Scapula ( Fig. 8B View Fig ): ML 2042 is an incomplete and eroded scapula measuring 440 mm, missing the distal-most part of the blade and being partially eroded in the proximal end. The missing part is estimated to be not more than 10% of the total length of the whole scapular blade. The preserved dorsal and ventral margins appear to be parallel and progressively converging towards the distal part of the blade as seen in Mantellisaurus atherfieldensis and Iguanodon bernissartensis ( Norman 1980, 1986), differently from the condition exhibited by Camptosaurus dispar , C. aphanoecetes , and C. prestwichii ( Gilmore 1909; Carpenter and Wilson 2008; McDonald 2011; Carpenter and Lamanna 2015), which display a strong distal expansion towards the middle of the blade. The scapular blade is dorsoventrally bowed as in Mantellisaurus atherfieldensis and Iguanodon bernissartensis ( Norman 1980, 1986). The proximal part flares gently, being concave on the lateral surface. The acromion process is slightly rounded and forwardly directed, the underlying coracoid suture is straight and ventrally deflects into the glenoid. Contrarily to Camptosaurus dispar , C. aphanoecetes , and C. prestwichii but similar to Mantellisaurus atherfieldensis, ML 2042 does not possess high protuberances corresponding to the acromion process and glenoid ( Gilmore 1909; Norman 1980, 1986; Carpenter and Wilson 2008; McDonald 2011; Carpenter and Lamanna 2015).

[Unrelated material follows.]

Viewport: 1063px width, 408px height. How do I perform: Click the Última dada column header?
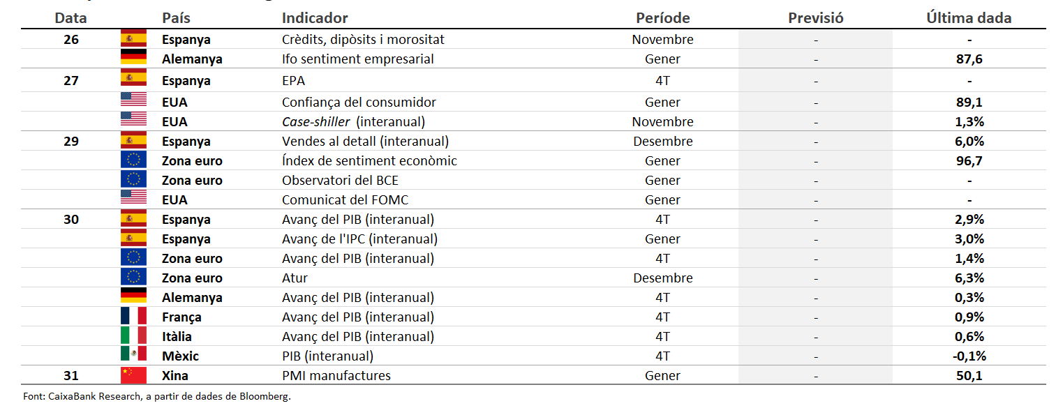[x=969, y=18]
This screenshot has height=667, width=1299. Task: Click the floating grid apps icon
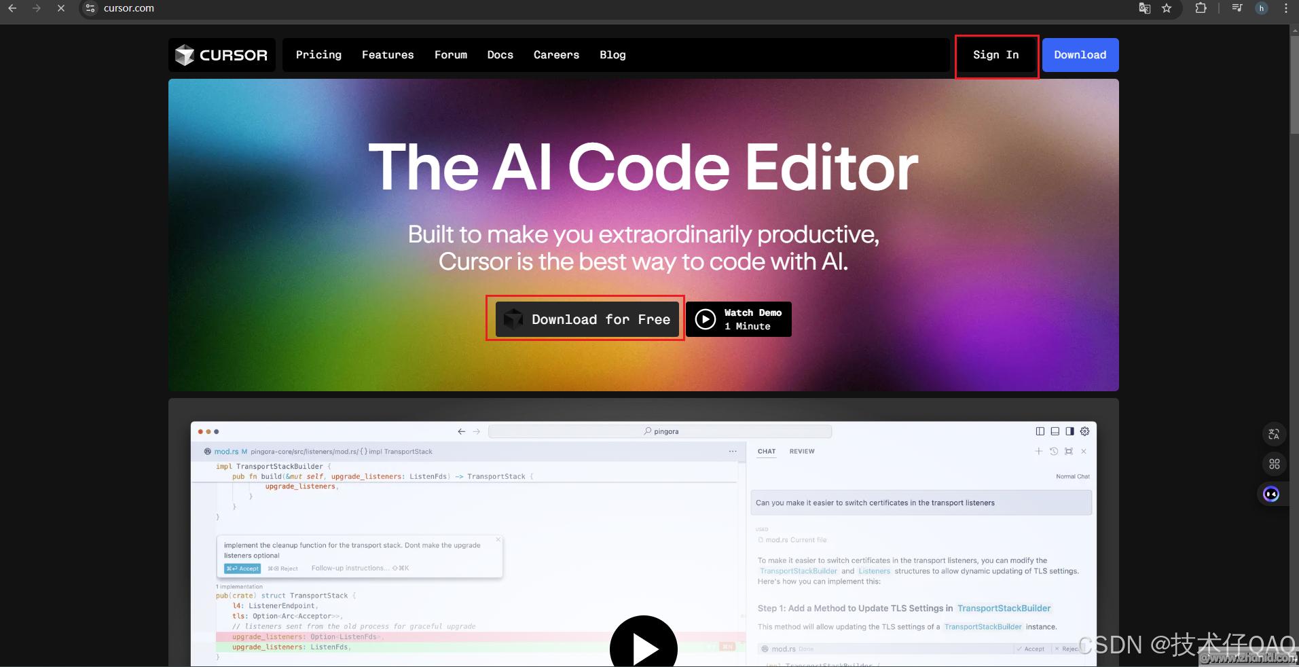(x=1273, y=464)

Remarks.— Cranial skeleton: Dentary: ML 818 shares with other ankylopollexians, such as Camptosaurus spp. , Mantellisaurus atherfieldensis , Theiophytalia kerri , Iguanodon bernissartensis , and Kukufeldia tilgatensis , parallel margins of the dentary, closed packed alveoli, and a highly emarginated parapet-like structure which constrains the tooth row ( Gilmore 1909; Norman 1980, 1986; Brill and Carpenter 2006; McDonald et al. 2010a). These characters suggest an ankylopollexian affinity for ML 818. However, it differs from thesetaxainhavingamorestronglyinclinedcoronoidprocess, a condition shared with dryosaurids and Tenontosaurus spp. ( Galton 1983; Thomas 2015). Furthermore, ML 818 has a dentary/surangular contact placed further anterior to the coronoid process as in basal taxa: Hypsilophodon foxii , Dryosaurus altus , Dysalotosaurus lettowvorbecki , and Tenontosaurus sp. ( Galton 1974, 1983; Thomas 2015). This condition is different from other akylopollexians such as Camptosaurus spp. , Mantellisaurus atherfieldensis , Theiophytalia kerri , Iguanodon bernissartensis , and Kukufeldia tilgatensis in which the dentary/surangular contact is placed on the same axis or immediately posterior to the coronoid process in a nearly perpendicular fashion ( Gilmore 1909; Norman 2004; Brill and Carpenter 2006; McDonald et al. 2010a).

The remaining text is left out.